Clker-Free-Vector-Images (CC0), Pixabay

Mal einen Tag freinehmen, ohne tatsächlich krank zu sein – für viele klingt das harmlos, doch juristisch ist es alles andere als ein Kavaliersdelikt. Wer beim sogenannten Blaumachen erwischt wird, riskiert ernste Konsequenzen. Arbeitsrechtsexperte Arndt Kempgens erklärt, welche Rechte Arbeitgeber haben und was Beschäftigte beachten sollten.

Attestpflicht und Kontrolle
Arbeitnehmer sind verpflichtet, ihre Arbeitsunfähigkeit unverzüglich zu melden. Ein ärztliches Attest muss spätestens am vierten Krankheitstag vorgelegt werden, viele Arbeitgeber verlangen es aber bereits ab dem ersten Tag. „Arbeitgeber dürfen die Vorlage schon ab Tag eins einfordern – das ist rechtlich zulässig“, betont Kempgens.

Hausbesuche und Detektive
Zweifeln Arbeitgeber an der Echtheit einer Krankmeldung, dürfen sie Maßnahmen zur Überprüfung ergreifen. Dazu gehört etwa der Besuch des Medizinischen Dienstes der Krankenkassen (MDK). „Auch der Einsatz von Privatdetektiven ist erlaubt, wenn ein konkreter Verdacht besteht“, so der Fachanwalt. Wichtig sei dabei, dass die Überwachung verhältnismäßig bleibe.
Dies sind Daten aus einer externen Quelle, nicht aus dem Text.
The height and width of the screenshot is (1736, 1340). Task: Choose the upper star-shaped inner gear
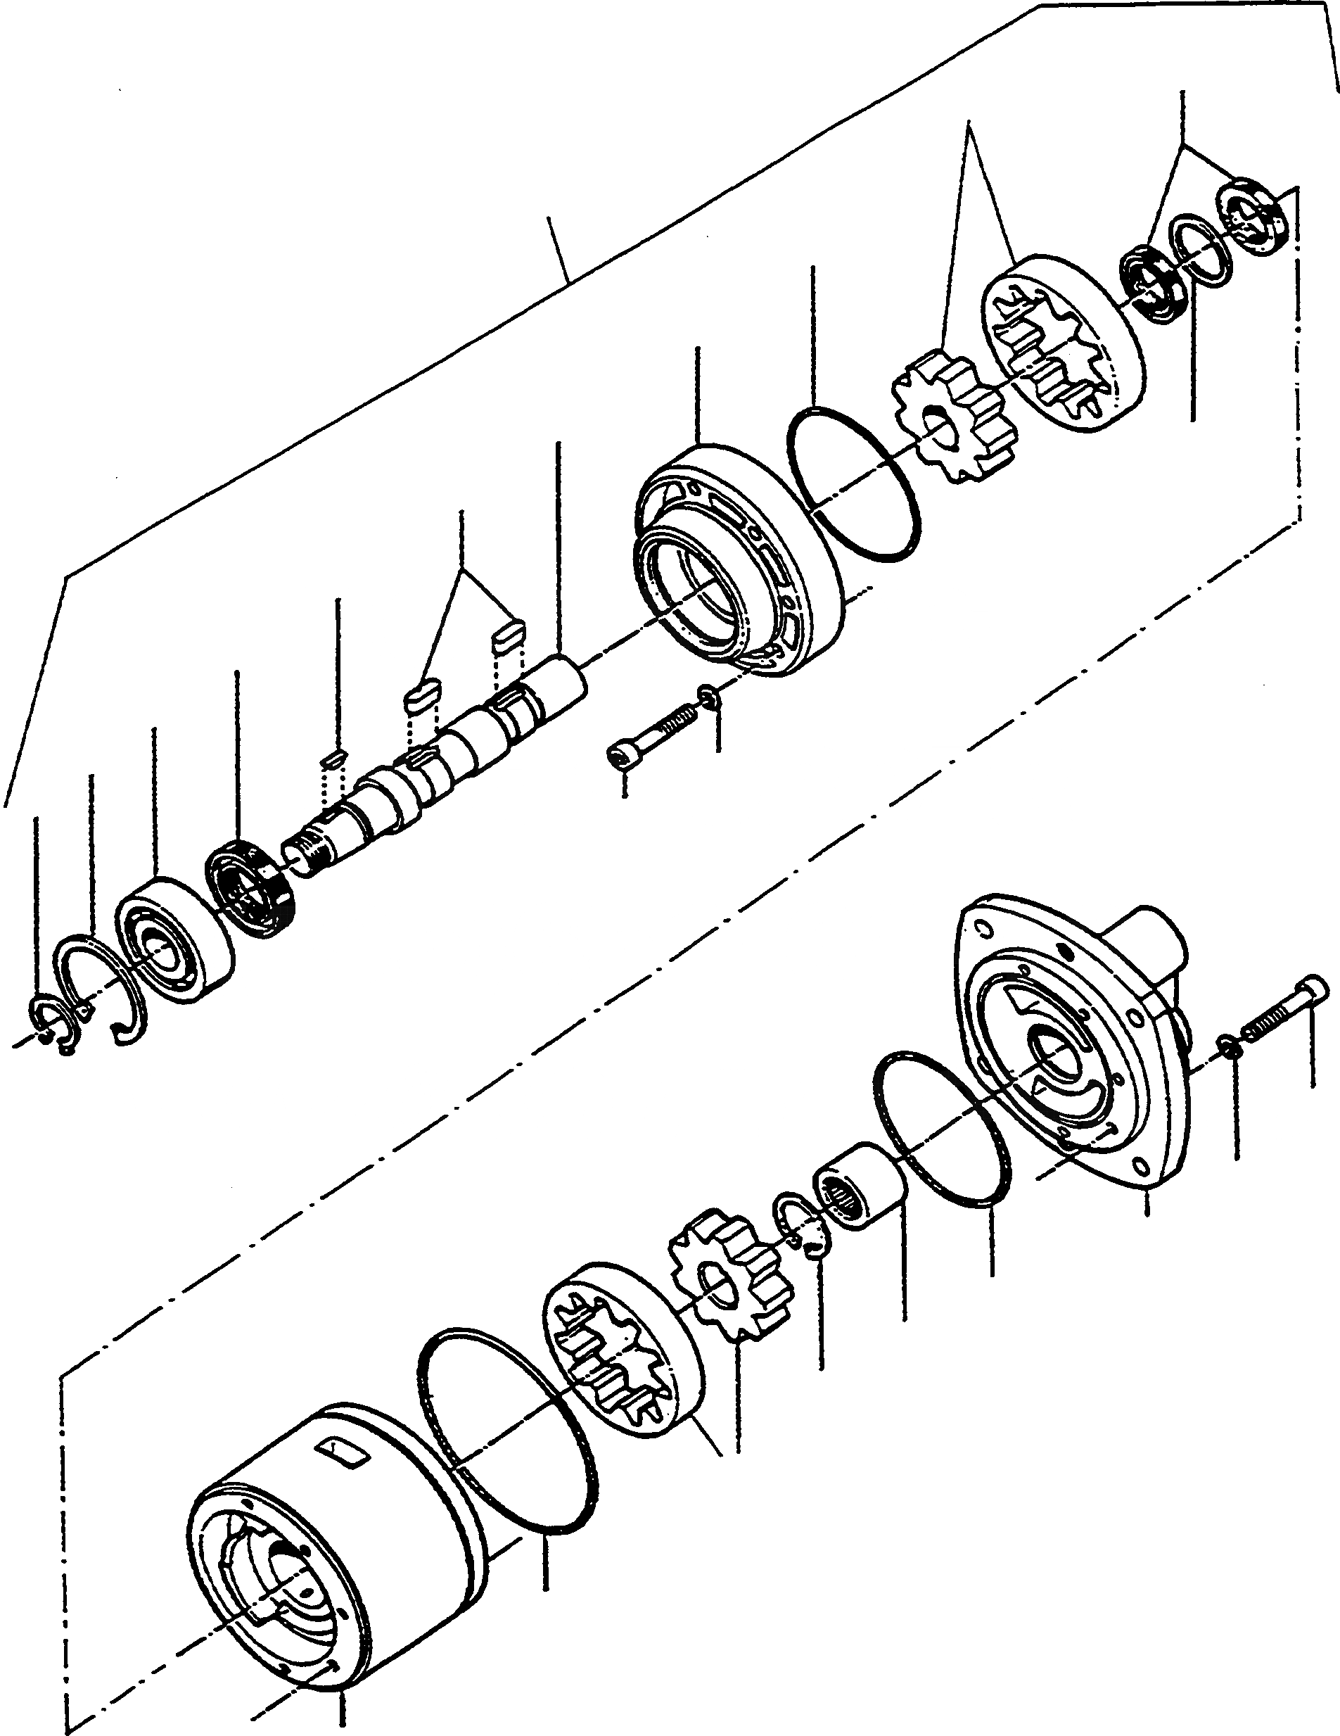click(x=954, y=422)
Konsequenzen bei Täuschung
Wird ein Arbeitnehmer beim Vortäuschen einer Krankheit überführt, drohen arbeitsrechtliche Schritte bis hin zur fristlosen Kündigung. Zusätzlich können Schadensersatzforderungen entstehen, etwa wenn der Arbeitgeber wegen des Fehlens Kosten tragen musste. In gravierenden Fällen ist sogar eine Strafanzeige wegen Betrugs möglich.
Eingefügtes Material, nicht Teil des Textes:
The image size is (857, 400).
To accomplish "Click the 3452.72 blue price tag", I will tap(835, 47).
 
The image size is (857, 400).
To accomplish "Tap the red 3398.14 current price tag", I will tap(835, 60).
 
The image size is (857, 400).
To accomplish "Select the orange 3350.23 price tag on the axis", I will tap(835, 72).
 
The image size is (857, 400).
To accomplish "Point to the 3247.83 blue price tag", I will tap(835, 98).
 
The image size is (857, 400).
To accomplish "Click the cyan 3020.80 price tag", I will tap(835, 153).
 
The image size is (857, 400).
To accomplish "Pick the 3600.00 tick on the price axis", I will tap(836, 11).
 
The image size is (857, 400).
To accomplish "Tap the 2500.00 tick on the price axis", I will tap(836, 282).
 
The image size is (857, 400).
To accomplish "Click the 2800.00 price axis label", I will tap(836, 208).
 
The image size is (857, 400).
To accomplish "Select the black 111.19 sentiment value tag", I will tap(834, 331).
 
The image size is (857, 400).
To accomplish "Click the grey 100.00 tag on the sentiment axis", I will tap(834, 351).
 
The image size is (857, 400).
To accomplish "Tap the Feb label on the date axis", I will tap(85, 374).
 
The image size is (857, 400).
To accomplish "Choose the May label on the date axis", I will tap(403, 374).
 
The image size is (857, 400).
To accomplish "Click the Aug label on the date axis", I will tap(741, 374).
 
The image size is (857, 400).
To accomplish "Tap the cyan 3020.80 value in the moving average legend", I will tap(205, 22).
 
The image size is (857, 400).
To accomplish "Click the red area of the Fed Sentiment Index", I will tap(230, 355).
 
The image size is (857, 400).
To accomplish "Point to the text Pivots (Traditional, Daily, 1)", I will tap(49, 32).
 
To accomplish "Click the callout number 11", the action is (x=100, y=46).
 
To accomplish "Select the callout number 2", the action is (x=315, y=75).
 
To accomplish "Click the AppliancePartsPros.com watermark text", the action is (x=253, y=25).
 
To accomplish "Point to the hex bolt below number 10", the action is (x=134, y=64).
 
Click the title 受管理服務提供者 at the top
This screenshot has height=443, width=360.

Grauzonen und Rechte der Beschäftigten
Nicht jedes Verhalten während der Krankschreibung ist automatisch verboten. Ein Spaziergang oder ein Café-Besuch sind in der Regel zulässig, solange sie die Genesung nicht verzögern. „Entscheidend ist, ob das Verhalten mit der attestierten Erkrankung vereinbar ist“, erklärt Kempgens. Wer beispielsweise mit einer Grippe feiern geht, muss mit Ärger rechnen – bei Rückenschmerzen hingegen kann leichter Sport sogar hilfreich sein.

Fazit
Ein vorgetäuschter Krankenschein ist kein harmloser Streich, sondern kann Job und Existenz gefährden. Arbeitgeber haben das Recht zu prüfen, Arbeitnehmer die Pflicht, ehrlich zu sein. Wer wirklich krank ist, sollte keine Sorge vor Kontrollen haben – wer jedoch bewusst blaumacht, setzt alles aufs Spiel.